O desperdício da capacidade de trabalho. A mão-de-obra constitui um primeiro fator óbvio de desperdício. Tomando o ano de 2004 como referência, temos 180 milhões de habitantes. Destes, 121 milhões estão em idade ativa, entre 15 e 64 anos de idade, pelo critério internacional. Na população economicamente ativa (PEA), temos 93 milhões de pessoas, o que já aponta para uma subutilização significativa. As estatísticas do emprego, por sua vez, mostram que temos neste ano apenas 27 milhões de pessoas formalmente empregadas no setor privado, com carteira assinada.
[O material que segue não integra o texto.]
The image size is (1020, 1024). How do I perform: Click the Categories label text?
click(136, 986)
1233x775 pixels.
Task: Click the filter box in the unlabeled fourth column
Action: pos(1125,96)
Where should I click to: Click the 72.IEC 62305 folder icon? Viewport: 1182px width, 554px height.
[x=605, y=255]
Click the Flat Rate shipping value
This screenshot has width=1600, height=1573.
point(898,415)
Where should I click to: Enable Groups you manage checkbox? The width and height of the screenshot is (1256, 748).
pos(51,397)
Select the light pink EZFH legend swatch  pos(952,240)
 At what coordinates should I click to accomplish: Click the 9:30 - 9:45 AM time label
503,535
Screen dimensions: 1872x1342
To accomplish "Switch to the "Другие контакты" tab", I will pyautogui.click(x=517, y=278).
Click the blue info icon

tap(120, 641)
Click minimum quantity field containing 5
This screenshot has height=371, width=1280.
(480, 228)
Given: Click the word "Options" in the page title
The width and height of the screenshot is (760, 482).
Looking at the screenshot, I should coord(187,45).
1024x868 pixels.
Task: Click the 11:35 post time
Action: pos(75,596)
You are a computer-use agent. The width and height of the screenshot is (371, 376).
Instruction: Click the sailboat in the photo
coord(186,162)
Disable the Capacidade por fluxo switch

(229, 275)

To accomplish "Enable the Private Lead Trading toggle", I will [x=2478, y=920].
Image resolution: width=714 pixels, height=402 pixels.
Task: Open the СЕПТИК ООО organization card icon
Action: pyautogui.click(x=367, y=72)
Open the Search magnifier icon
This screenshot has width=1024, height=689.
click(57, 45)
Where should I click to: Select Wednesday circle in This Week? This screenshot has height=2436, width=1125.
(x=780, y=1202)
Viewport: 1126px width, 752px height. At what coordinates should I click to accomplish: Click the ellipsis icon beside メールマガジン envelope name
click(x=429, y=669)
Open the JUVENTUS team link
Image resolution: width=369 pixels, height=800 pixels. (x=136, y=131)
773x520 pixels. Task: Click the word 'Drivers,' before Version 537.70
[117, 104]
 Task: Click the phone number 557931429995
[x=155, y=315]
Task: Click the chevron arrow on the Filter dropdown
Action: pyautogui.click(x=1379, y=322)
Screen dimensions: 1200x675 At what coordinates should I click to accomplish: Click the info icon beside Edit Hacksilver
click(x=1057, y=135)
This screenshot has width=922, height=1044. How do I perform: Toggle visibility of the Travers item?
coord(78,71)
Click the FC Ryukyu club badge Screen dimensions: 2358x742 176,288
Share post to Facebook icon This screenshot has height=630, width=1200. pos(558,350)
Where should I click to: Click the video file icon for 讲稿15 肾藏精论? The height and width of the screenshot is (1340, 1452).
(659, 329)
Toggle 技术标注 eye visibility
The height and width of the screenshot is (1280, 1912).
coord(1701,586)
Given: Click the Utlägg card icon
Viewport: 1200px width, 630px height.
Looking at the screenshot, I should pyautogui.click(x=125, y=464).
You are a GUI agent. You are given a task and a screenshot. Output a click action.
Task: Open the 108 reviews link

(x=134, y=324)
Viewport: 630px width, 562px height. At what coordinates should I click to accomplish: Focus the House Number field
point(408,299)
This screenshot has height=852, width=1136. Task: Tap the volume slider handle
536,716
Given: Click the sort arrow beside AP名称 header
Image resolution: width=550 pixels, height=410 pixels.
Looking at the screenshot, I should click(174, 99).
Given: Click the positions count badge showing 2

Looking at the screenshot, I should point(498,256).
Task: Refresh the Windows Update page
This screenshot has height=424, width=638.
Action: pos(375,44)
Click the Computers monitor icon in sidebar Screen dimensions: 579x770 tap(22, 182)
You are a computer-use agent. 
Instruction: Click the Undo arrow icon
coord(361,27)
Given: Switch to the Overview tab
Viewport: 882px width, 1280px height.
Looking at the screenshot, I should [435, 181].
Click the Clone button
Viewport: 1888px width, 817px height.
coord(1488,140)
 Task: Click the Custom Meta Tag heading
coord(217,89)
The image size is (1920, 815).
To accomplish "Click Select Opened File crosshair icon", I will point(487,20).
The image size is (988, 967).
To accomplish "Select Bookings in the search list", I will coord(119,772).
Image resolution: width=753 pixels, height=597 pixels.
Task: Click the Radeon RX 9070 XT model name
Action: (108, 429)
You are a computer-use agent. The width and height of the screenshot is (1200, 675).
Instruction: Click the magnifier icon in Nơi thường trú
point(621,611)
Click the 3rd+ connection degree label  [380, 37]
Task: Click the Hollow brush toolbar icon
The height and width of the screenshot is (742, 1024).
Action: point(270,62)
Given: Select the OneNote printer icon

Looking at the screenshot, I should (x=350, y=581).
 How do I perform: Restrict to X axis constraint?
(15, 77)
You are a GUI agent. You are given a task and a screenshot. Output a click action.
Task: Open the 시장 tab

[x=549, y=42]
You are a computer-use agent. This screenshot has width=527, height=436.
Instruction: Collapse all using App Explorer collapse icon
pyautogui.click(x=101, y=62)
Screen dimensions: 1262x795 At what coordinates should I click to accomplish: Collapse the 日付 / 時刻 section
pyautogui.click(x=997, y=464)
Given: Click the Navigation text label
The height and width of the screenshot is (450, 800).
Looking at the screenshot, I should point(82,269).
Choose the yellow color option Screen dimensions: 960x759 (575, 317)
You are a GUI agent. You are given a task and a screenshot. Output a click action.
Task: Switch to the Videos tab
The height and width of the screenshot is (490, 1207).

Podemos acrescentar os 7 milhões de funcionários públicos do país, e chegamos a 34 milhões. Ainda assim, estamos longe da conta. O que fazem os outros? Temos empresários, sem dúvida, bem como uma massa classificada como «autônomos», cerca de 15 milhões de desempregados, e uma ampla massa classificada no conceito vago de «informais», avaliados pelo Instituto de Pesquisa Econômica Aplicada (IPEA) em 51% da PEA. O estudo sublinha que «a existência dessa parcela de trabalhadores à margem do sistema não pode em nenhuma hipótese ser encarada como uma solução para o mercado» (IPEA, p. 346). Essa «parcela» representa a metade do país.

O fato essencial para nós é que o modelo atual subutiliza a meta das capacidades produtivas do país. E imaginar que o crescimento centrado em empresas transnacionais, grandes extensões de soja (200 hectares, para gerar um emprego), ou ainda numa hipotética expansão do emprego público permitirá absorver esta mão-de-obra não é realista. Evoluir para formas alternativas de organização torna-se simplesmente necessário.

Assim, o drama da desigualdade que vimos acima não constitui apenas um problema de distribuição mais justo da renda e da riqueza: envolve a inclusão produtiva decente da maioria da população desempregada, subempregada ou encurralada nos diversos tipos de atividades informais.

O desperdício de recursos financeiros. Muitos dizem que não há recursos para empregar esta gente. Tomando um exemplo prático, as estimativas tanto da Organização Mundial da Saúde (OMS) como do Sistema Único de Saúde (SUS) indicam que R$ 1 gasto em saneamento básico permite reduzir os gastos em algo entre R$ 4 e R$ 5. Ou seja, são atividades que não absorvem recursos. Pelo contrário, os liberam e multiplicam. Dizer que não há dinheiro para ações que economizam dinheiro é real, mas absurdo. A ponte entre os dois momentos se faz através de crédito, mobilizando de forma produtiva as poupanças dos que têm excedentes em proveito de quem tem iniciativas a financiar.

As taxas de juros não são coisas de especialista. Basta comparar o quanto as instituições de intermediação financeira remuneram as nossas poupanças, e o quanto elas cobram quando precisamos de um crédito. Isso é realizado periodicamente por um estudo da Associação Nacional de Executivos em Finanças, Administração e Contabilidade (Anefac). Trata-se, portanto, de pessoas comedidas. Mas os dados não são nada comedidos. A taxa de juros média geral para pessoa física em fevereiro de 2007 é de 7,38% ao mês, ou seja 135,1% ao ano. A taxa de juros média geral para pessoa jurídica no mesmo período é de 4,19% ao mês, ou seja 63,65% ao ano. O estudo lembra que a taxa básica de juros Selic foi reduzida de 19,75% em setembro de 2005 para 13,00% em fevereiro de 2007. No mesmo período, a taxa de juros média para pessoa física foi reduzida em 6,11 pontos percentuais (de 141,12% ao ano em setembro de 2005 para 135,01% ao ano em fevereiro de 2007). Para pessoa jurídica, a redução foi de 4,58% (de 68,23% ao ano em setembro de 2005 para 63,65% ao ano em fevereiro de 2007) (Anefac).